TECH

Apple is finally ditching those pointless and wasteful stickers.

Not my car.

Starting with the new iPads, Apple has finally stopped including stickers, and that's a relief.

Okay, partly this is a relief only for me, because I have papyrophobia — I'm a writer who is afraid of paper. It's almost OCD and I'm fine with US Letter or A4 scripts. If they break or you give me a sticker, I'm in trouble.

Consequently, every time I bought a new Mac, or iPhone, or iPad, I had a moment of disgust when I put the stickers back in the box. But I also never had the slightest desire to stick any kind of sticker on anything — and especially not a device I just spent at least a thousand on.

I mean, I'm not Justin Trudeau. I don't need you to somehow think I'm cool or at odds with kids for using a Mac when in fact I just borrowed the computer.

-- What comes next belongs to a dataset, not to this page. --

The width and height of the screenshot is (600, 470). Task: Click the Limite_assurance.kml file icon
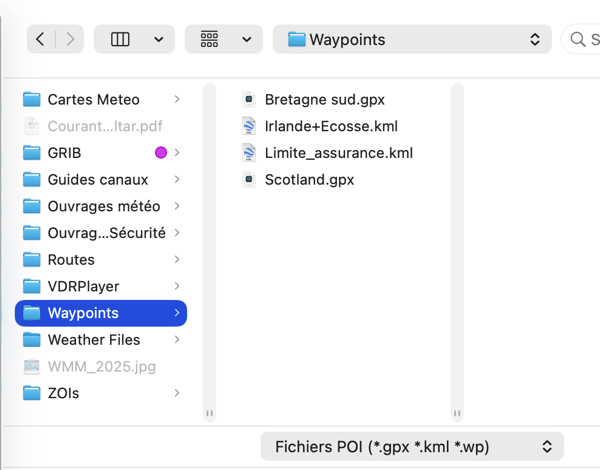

This is not Prime Minister Justin Trudeau's MacBook Pro. But then it's not someone's MacBook Pro, it's an HP laptop with Windows

There is an opinion that this is all fantastic marketing by Apple, and free of charge, since users place the Apple logo on their devices. or their bags. If I somehow needed, really needed, you to know that I was using an Apple device if I really thought you might care, then I would wave the device in your face.

And if I want to tell the world that I have an expensive iPad in this deliberately tatty bag, of course, yes, I will put a sticker in there.

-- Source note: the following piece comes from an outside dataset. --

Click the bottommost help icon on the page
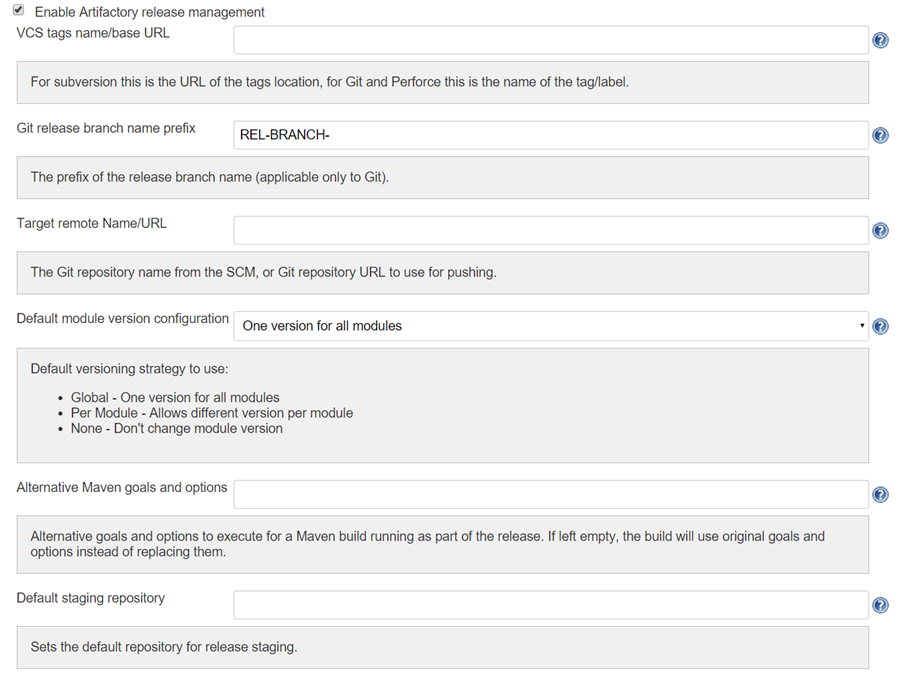[x=880, y=604]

Stickers serve as advertising for Apple, and obviously they should work for us too, because they serve as a way to personalize the devices we buy. They don't personalize them, they tarnish them.

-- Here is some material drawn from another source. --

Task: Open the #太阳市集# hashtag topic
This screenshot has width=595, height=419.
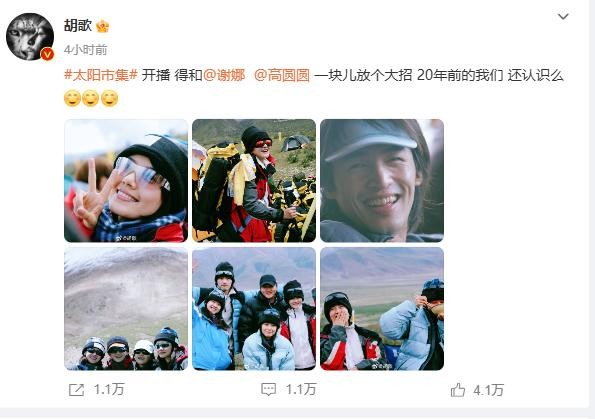Action: (x=101, y=75)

When you see a MacBook Pro on a TV show and it has a huge, unassuming sticker on the back, that's not personalization, you know it's a TV company that doesn't want to advertise for free for Apple. In true Streisand effect fashion, they draw attention to this thing that only someone buying a Mac would notice anyway.

Or when you see a computer on TV — no, in fact, when you see a computer anywhere, you see stickers. I can't type on a computer that has the “Intel Inside” stickers because they are always right on the palm rest and I can't touch them without shaking.

That's why I had a little fear in the 2000s when Apple announced it was switching to Intel processors. At the time, every computer was required to have an “Intel Inside” sticker on its case, just as they were all required to play Intel music with four ringers in every television commercial.

Obviously, it would not be useful for a user to have a sticker reminding him every day that he bought a computer with an Intel processor, and this does not mean that he needs any guarantee that could give him . And apparently no PC user has ever voluntarily slapped an Intel sticker on anything, unlike Apple users.

So, “Intel Inside” is a contractual insult to computer industrial design, and it exists only so that the next time you buy a PC, everyone expects to see Intel tarnishing it.

What the first Intel-based MacBook Pro might look like

Under contract, computer manufacturers everywhere had this Intel Inside sticker, so everyone expected to see the same thing on Mac as soon as the transition to Intel is announced. Ken Segall, who worked in Apple's marketing department at the time, even feared this.

“I came to [Steve Jobs] with the greatest concern,” Segall wrote about it on his blog in 2017. “Please tell me we won't have to put the Intel Inside logo on our Macs.”

“With a big smile,” Segall continued in the blog, “Steve looked me in the eyes and said, “Trust me, I made sure it was in the contract.”

So we can thank Steve Jobs for not. MacBook Pro palm rests have ever been stained with stickers.

Still, we'll probably have to blame him for the fact that every MacBook Pro — and every Mac, every iPhone, every iPad — there were stickers. Typically two of them, printed in colors that match the color of whatever device they come with.

It's a good bet that Apple has probably sold over 100 million Macs since the original came out, and every Mac had two stickers. In 2021, AppleInsider reported that Apple sold two billion iPhones.

So there are now at least 2.1 billion Apple devices, just Macs and iPhones, each of which comes with two stickers.

I find it difficult to look at this image, let alone take a photo

It is true that the number of people suffering from papyrophobia is quite small, but out of more than two billions of stickers sent, not everyone else sticks them on their devices. Therefore, as much as I may be alone in thinking that stickers contaminate devices, while I'm certainly almost alone in my paper phobia, I can't be alone in realizing what an incredible waste those unused, unnecessary stickers are.

Obviously, this is what changed Apple's mind. In addition to eliminating all plastic packaging by the end of 2024, Apple has decided not to include stickers in the boxes for the new iPad Air and iPad Pro models it just announced.

As first noted by 9to5Mac, Apple informed Apple Store employees of the change, but said it would be sending a limited number of stickers to hand out on demand.

Yes, let me hurry.

Apple came first for our Lightning connector, and we shrugged. Then they came for our headphone jack and we got worried for a bit. They're finally here for those measly stickers, which is a relief.